Now don’t get me wrong. There are many pessimists out there who don’t have faith in our primary care health system. I’m not one of them. I have firsthand experience to know that change is afoot all around us in the primary care landscape. I spend most of my time meeting people who are on the cutting edge of the revitalization of the primary care pipeline; people like Dr. Mike Magill of the University of Utah, where they have developed the Care by DesignTM model of primary care. Not only are these primary care heroes reinventing how primary care is delivered, but they’re excited to share this vision for a new, more patient-centered and innovative primary care future with our trainees- to offer them a glimpse of a multitude of new models of primary care delivery that are better serving both patients and providers alike. And many of these leaders, like Mike, aren’t just getting trainees exposed to these new models; they’re getting them involved as well. By doing so, they’re not just helping them see a future for themselves in primary care within these revitalized models, but they’re starting to get these trainees marinating in a new approach to care delivery, getting them familiar with those skills and competencies of team-based care that are almost completely absent from traditional models of medical education and training. And it’s making a profound difference.

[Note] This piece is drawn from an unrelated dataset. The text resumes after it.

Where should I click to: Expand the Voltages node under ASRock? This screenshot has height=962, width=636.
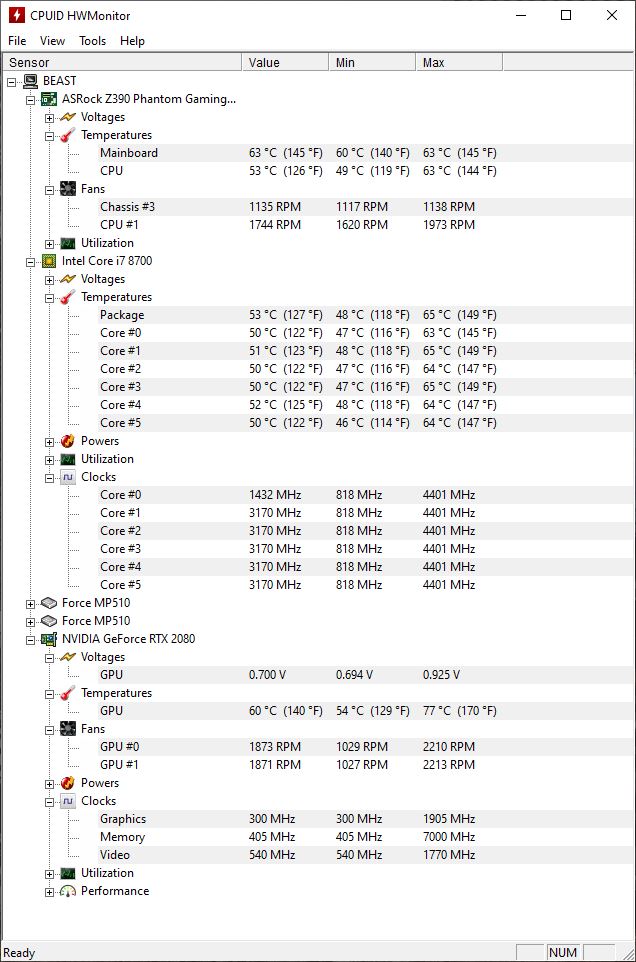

The problem in primary care is not a lack of innovation in the field. It’s that forward-thinking programs and efforts are the exception, and not the rule, in academic settings. As Donald Berwick says, every system is perfectly designed to produce the results that it gets. And the honest truth is that our medical education system is just not designed to get trainees excited about careers in primary care.
The vast majority of medical trainees have no exposure to these exciting new models of primary care delivery like the patient-centered medical home. Instead, the overwhelming majority of their rotations, clinical experiences and electives occur within traditional academic practices, which are notorious for utilizing antiquated models of care that serve neither patient nor provider, and turn off medical students in droves.
I recently spoke with an internal medicine resident at a training program in the Midwest. She had entered the program planning on pursuing a primary care career. “There’s no friggin’ way,” she replied when I asked her if she was still planning on pursuing a career in primary care. Clearly, the discrepancies in salaries between primary care providers and specialists was playing a role in her thinking. But when I pressed her, she admitted that it was mostly the models of care she had been exposed to, and forced to practice in, that had dissuaded her from taking the leap. To her, the Patient Centered Medical Home, and other promising, alternate models of care delivery were a fantasy, almost like Willy Wonka land. It was something she had vaguely heard about, maybe even read about, but certainly had no firsthand knowledge of. Instead, she made her career plans based upon her own experience, and that experience had her working in a clinic, “that almost seemed like it had been designed to destroy my interest in a primary care career,” she told me. That’s too bad– for her, for the people of her state who need access to primary care, and for our healthcare system as a whole. What’s worse is that it could have been prevented.
The day prior to meeting this resident I had met with a clinician innovator in her community who had transformed his primary care practice into a patient-centered medical home and was having fantastic results in terms of care quality, overall spending, and both patient and provider satisfaction. What would have happened if our resident colleague had met him and rotated through his practice, if only for a few days?
What would happen if more and more trainees were exposed to the best and most exciting of what’s happening in primary care, as opposed to the most antiquated and overwhelmed? What would happen if more of them didn’t just shadow in these new innovative practices, but actually rolled up their sleeves and became key members of the team transforming a practice?
I bet our primary care match numbers would change. Big time.
I challenge us to find out. Let’s make a commitment over the next year to take a look at every academic medical community in the country and identify the most exciting leaders and innovators in primary care. Let’s recruit them if we have to. But let’s make a better effort at getting trainees exposed to primary care clinical innovation and the inspiring folks on the front lines of these efforts.
Maybe then, we’ll no longer have to hold our collective breath every match day, hoping (praying!) that our low primary care match numbers “hold steady.”
Andrew Morris-Singer is an internal medicine physician and President and Co-Founder of Primary Care Progress.